FPI / January 4, 2021
"The momentum to fight against voter fraud and election theft is rapidly gaining," Alabama Republican Rep. Mo Brooks, who is leading the House effort to challenge electoral votes, said on Saturday after a conference call between President Donald Trump and more than 50 Congress members.
The conference call came after a 12 senators declared their intentions to contest the election results when Congress meets in a joint session on Wednesday to certify electors.
Brooks, who said "morale is high" among those fighting for Trump, told Fox News: "In my judgment, the primary reason so many congressmen and senators are now coming forward to fight this fight is because so many American citizens have made it known that this fight is critical to America's future."
White House adviser Peter Navarro said Saturday that a six-person team led by Rudy Giuliani briefed hundreds of state legislators on the evidence gathered by Trump's legal team of election irregularities.
“As part of a six-person team, we did a zoom meeting with hundreds and hundreds of state legislators across the battlegrounds Arizona, Georgia, Michigan, Nevada, Pennsylvania, and Wisconsin. These legislators, they’re hot, they’re angry, they want action,” Navarro said in Fox News interview. “We gave them the receipts. We explained exactly how the Democrat Party, as a matter of strategy, stole this election from Donald J. Trump.”
Trump called in to the session with the state legislators, saying: “You are the real power.” Details of the call were shared with Washington Examiner columnist Paul Bedard.

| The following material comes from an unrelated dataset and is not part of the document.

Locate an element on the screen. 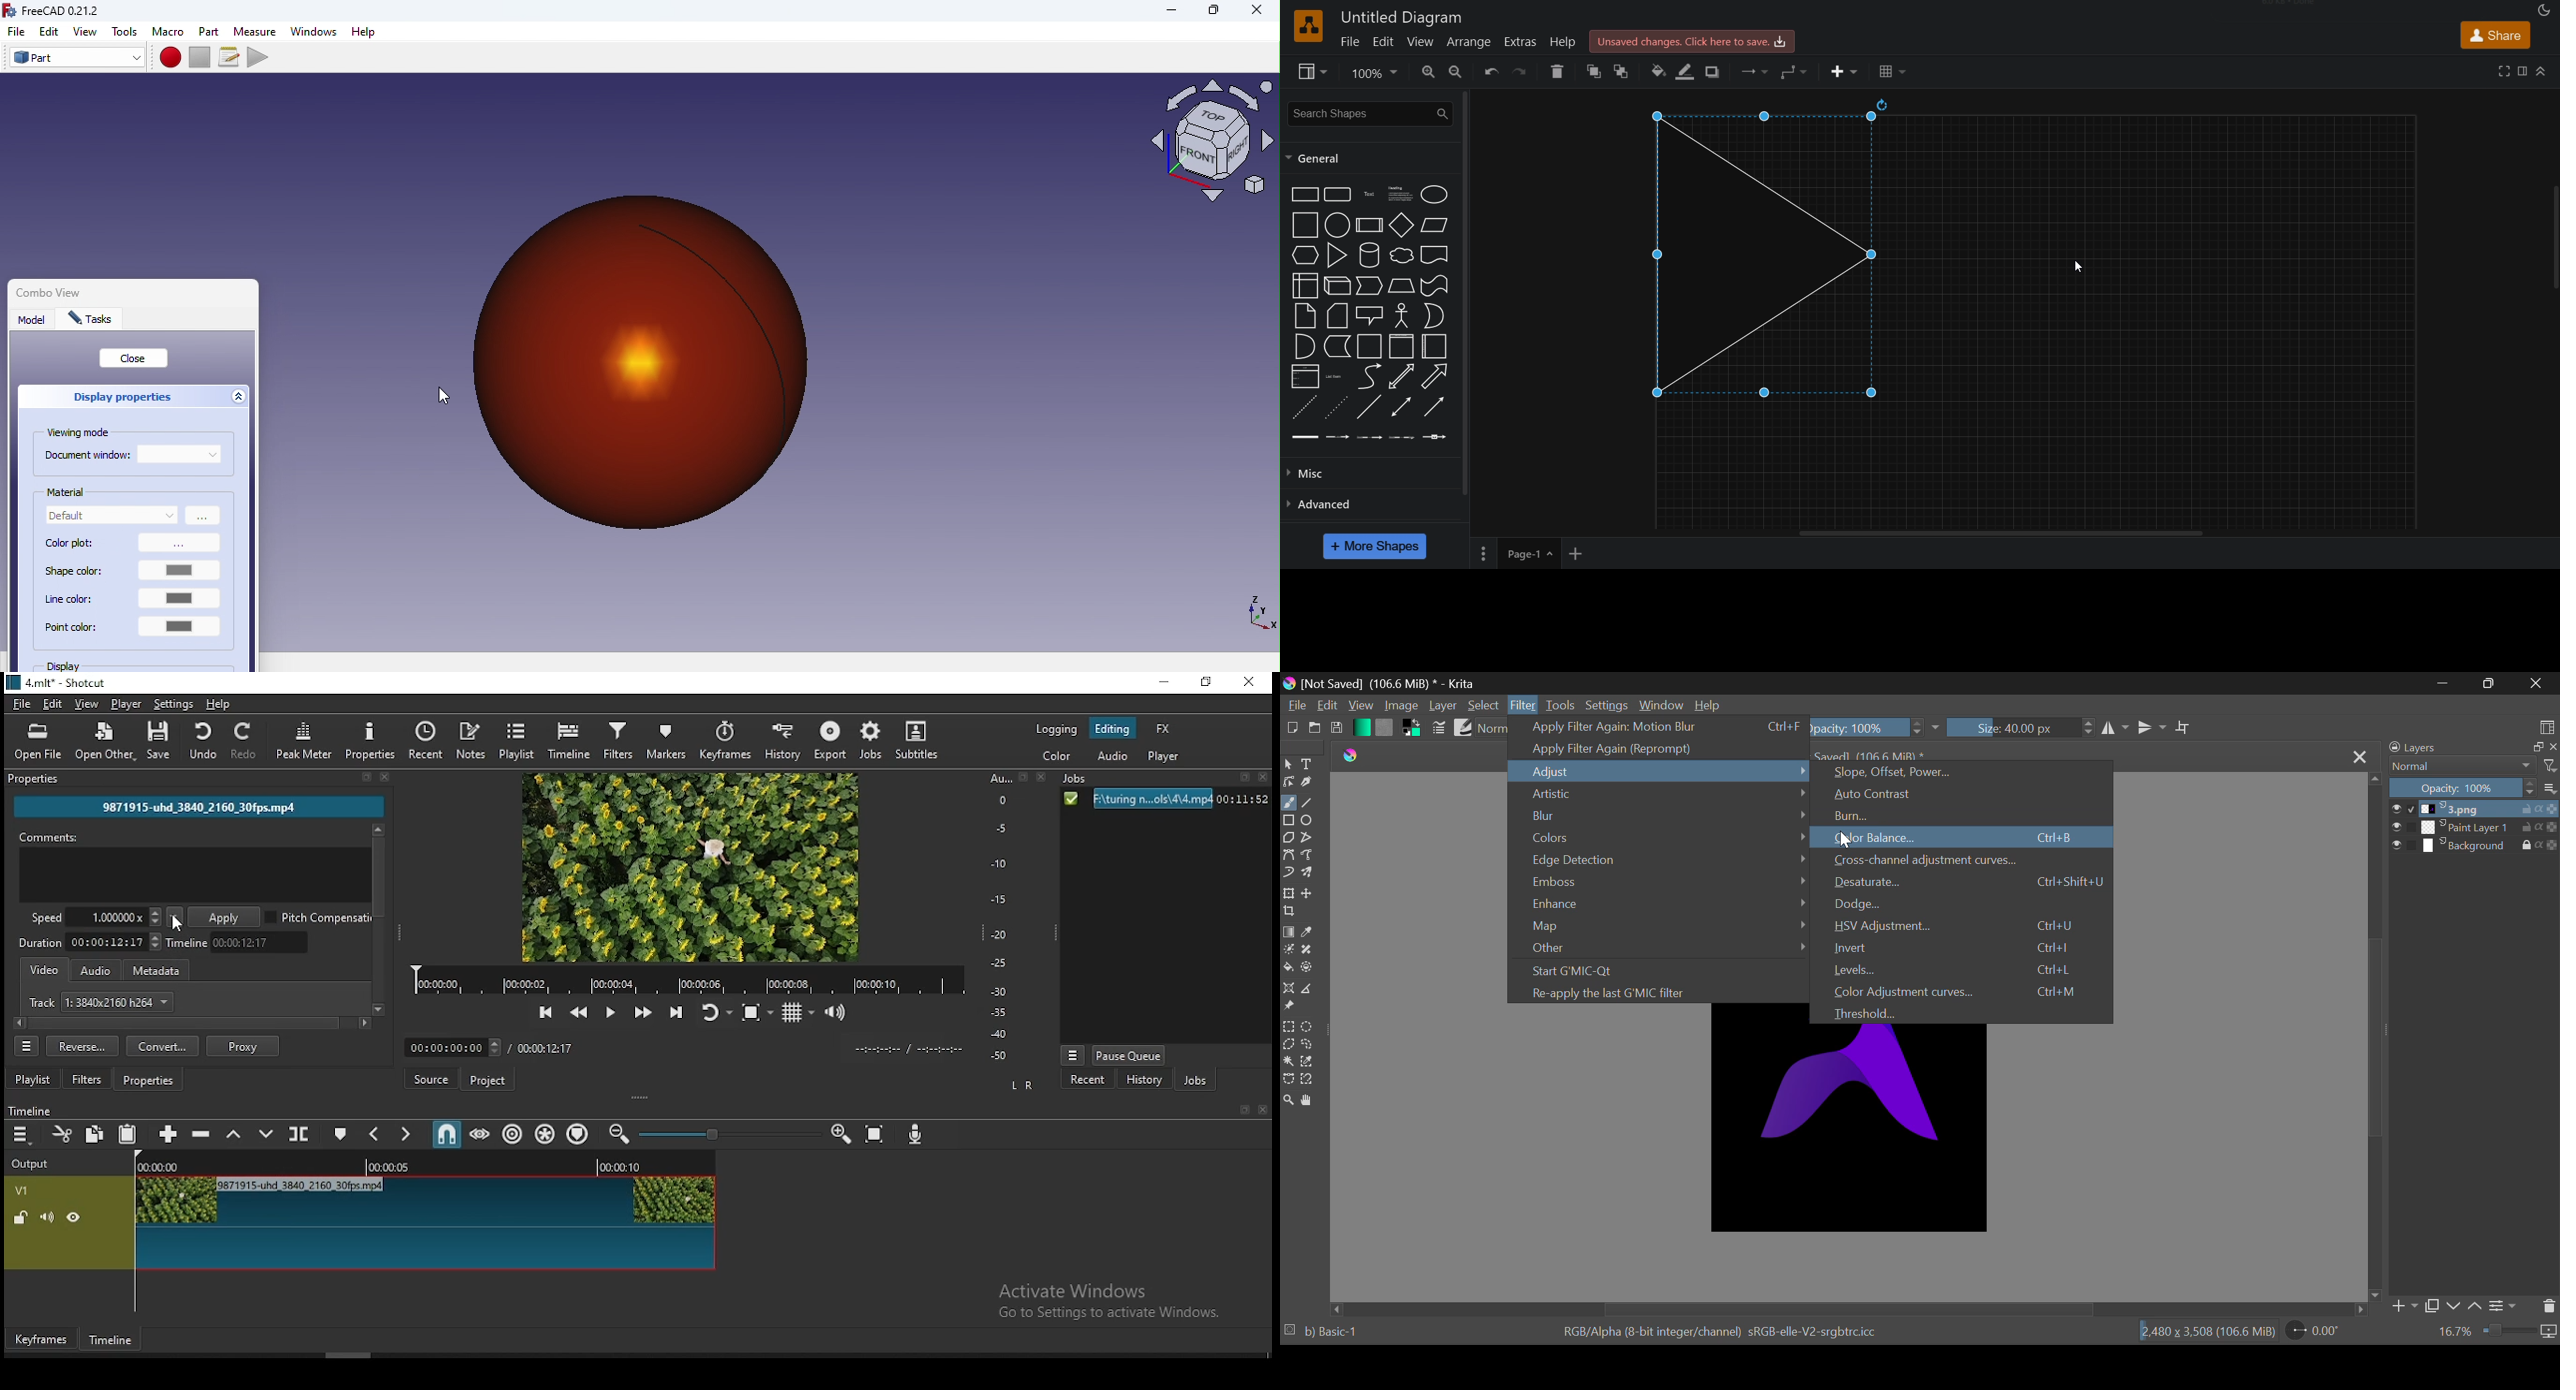  apply is located at coordinates (226, 918).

“The most important people are you. You're more important than the courts. You're more important than anything because the courts keep referring to you, and you're the ones that are going to make the decision,” Trump said in a 14-minute call into a two-hour session organized by the group Got Freedom at the request of some 300 state legislators.
The president "clearly felt that the best chance to overturn the election was with the legislatures, several of which never had a chance to vote to confirm the electoral votes because they were not in session. Others, he said, were fed false results to approve," Bedard wrote.
“You know that we won the election, and you were also given false numbers to certify,” Trump told the legislators. “I went from leading by a lot to losing by a little,” he said of the election night vote county. “It is a disgrace that it can happen. Everyone knows it was a scam, it was a rigged election.”
Texas Republican Sen. Ted Cruz elaborated on his Electoral College challenge, saying that it is contingent on whether an emergency audit is performed to determine whether allegations of fraud during the Nov. 3 election are valid.
Cruz and 11 other Republican senators announced they would challenge the electoral results, joining dozens of House lawmakers in their bid.
“I think we in Congress have an obligation to do something about that; we have an obligation to protect the integrity of the democratic system,” Cruz told Fox Business on Sunday, referring to numerous allegations of election fraud and irregularities. The Republican senator noted that millions of Americans do not believe the Nov. 3 presidential election results were valid.
Meanwhile, Vice President Mike Pence “welcomes” the challenge of electors by House and Senate Republicans, according to a statement by his Chief of Staff Marc Short. Pence will preside over Wednesday’s joint session of Congress to certify the Electoral College vote.
Attorney Sidney Powell said of Pence: "I don’t see how any good Christian could agree to certify a fraudulent election."
Powell added: The "…Republic if we can keep it and we are on the verge of absolutely losing it. Massive evidence. Fact our own DOJ won’t touch it shows how massive corruption is. We have to take this country back for God and put God back in this country."